An understanding of the aerodynamics of flight will improve every fancier’s skill at handling pigeons correctly. Around the world there are many families of pigeons varying enormously in appearance, size and shape, but the very best birds share the same important physical features. These features give the best birds an aerodynamic advantage. Every champion racing and breeding pigeon has good feathering, a good wing, a balanced body and are naturally buoyant. Every one of these is a hereditary feature passed on from parent to offspring.
The importance of good feathering as a reflection of the quality of a pigeon can never be overemphasised. For every fancier the quality of the feather is a very good and immediate indication as to the quality of the pigeon. A good quality feather is the foundation stone for breeding the champion pigeon and a pigeon with poor feathers should never be considered for stock because good feathering is a reflection of both good breeding and good health.

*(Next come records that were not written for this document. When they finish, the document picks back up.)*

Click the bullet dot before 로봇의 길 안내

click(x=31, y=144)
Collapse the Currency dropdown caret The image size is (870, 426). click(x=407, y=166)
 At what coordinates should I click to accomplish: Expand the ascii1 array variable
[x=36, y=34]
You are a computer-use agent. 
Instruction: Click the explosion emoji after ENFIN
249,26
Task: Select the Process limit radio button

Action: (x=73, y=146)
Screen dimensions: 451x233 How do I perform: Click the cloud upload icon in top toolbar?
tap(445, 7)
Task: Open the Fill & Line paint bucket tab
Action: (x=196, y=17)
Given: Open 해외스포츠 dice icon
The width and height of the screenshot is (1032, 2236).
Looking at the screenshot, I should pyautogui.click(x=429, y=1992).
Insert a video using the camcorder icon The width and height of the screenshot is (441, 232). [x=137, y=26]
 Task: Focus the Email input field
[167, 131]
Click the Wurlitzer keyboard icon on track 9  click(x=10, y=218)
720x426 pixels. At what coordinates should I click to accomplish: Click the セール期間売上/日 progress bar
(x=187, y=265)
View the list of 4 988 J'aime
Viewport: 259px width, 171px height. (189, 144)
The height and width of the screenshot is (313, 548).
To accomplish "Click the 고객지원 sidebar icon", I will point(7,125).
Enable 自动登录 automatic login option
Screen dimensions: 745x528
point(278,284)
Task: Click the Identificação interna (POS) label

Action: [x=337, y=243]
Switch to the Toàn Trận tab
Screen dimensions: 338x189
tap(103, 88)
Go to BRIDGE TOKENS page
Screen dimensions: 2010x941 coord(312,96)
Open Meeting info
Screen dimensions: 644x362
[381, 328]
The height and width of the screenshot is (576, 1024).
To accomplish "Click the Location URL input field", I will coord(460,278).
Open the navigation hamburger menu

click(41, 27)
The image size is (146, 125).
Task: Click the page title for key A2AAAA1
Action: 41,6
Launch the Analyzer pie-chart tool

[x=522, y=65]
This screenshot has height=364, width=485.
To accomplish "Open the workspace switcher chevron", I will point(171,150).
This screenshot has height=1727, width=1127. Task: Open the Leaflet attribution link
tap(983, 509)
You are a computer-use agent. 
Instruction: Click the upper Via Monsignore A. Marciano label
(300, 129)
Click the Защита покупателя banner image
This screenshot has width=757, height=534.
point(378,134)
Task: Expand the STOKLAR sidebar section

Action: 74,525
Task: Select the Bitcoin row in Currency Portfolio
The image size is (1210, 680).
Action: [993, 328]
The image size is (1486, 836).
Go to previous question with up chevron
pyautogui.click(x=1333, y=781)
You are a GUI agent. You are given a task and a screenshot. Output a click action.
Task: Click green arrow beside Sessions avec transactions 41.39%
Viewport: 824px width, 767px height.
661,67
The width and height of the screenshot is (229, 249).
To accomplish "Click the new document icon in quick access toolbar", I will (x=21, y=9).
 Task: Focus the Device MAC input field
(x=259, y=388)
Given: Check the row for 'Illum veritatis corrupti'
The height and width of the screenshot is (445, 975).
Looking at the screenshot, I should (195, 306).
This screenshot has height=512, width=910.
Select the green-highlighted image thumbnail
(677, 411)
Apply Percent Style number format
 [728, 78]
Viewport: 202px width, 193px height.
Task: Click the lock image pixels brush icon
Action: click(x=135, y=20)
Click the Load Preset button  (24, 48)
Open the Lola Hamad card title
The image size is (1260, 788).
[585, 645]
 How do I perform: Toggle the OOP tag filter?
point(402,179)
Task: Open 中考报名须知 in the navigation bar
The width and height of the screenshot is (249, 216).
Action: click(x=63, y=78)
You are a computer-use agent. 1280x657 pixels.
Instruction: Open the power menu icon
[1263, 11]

The healthy feather is silky, flexible, strong and waterproof. These features are all important for efficient flight. The high oil content of the healthy feather gives it the silky feel. The silkier the feather the greater the lift due to the streamlining effect required for efficient flight. The dry feather we get with many illnesses means that there is less streamlining (over the body and wing) and more drag with a subsequent loss of lift and less efficient flight. More energy is required causing the bird to tire more quickly. The dry feather being less flexible means that the twisting motion of the end flights that gives forward thrust is lessened, which results in a slower bird. The dry feather is brittle and lacks the strength of the silky feather, wearing out by the time the long races, when flying efficiency is needed most. Dry feathers lack the waterproofing qualities of the oil laden silky feather and flying therefore becomes more difficult in wet weather.
The feathers of the racing pigeon in top form are tight and silky. The aerodynamics are further improved by the feathers covering the body. These contour feathers of the body and the coverts over the wing and tail feathers of the bird in top form overlap each other very tightly to create a very smooth surface. We describe such a bird as having “tight” feather. During flight this very tight feather allows the moving air to flow smoothly and quickly over the body and wing surfaces in what we call “streamlines”. “Streamlining” gives “lift” to the flying pigeon and is one of the reasons why it can fly for sustained periods without tiring. For whatever reason (health or breeding), poor quality feathers fail to form the tight smooth surface required for “streamlining” and efficient flight. When the surface is not perfectly smooth the air does not flow smoothly across the surface and creates air eddies and bubbles of turbulence. Turbulence has the effect of slowing the airflow over the wing and body surfaces that increases the “drag” or “resistance” and reduces the “lift”. Therefore the bird with poor feathers flies slowly and requires more effort to stay aloft. The end result is a bird that tires sooner. A good feather is essential for racing performance because it is the basis of “lift”.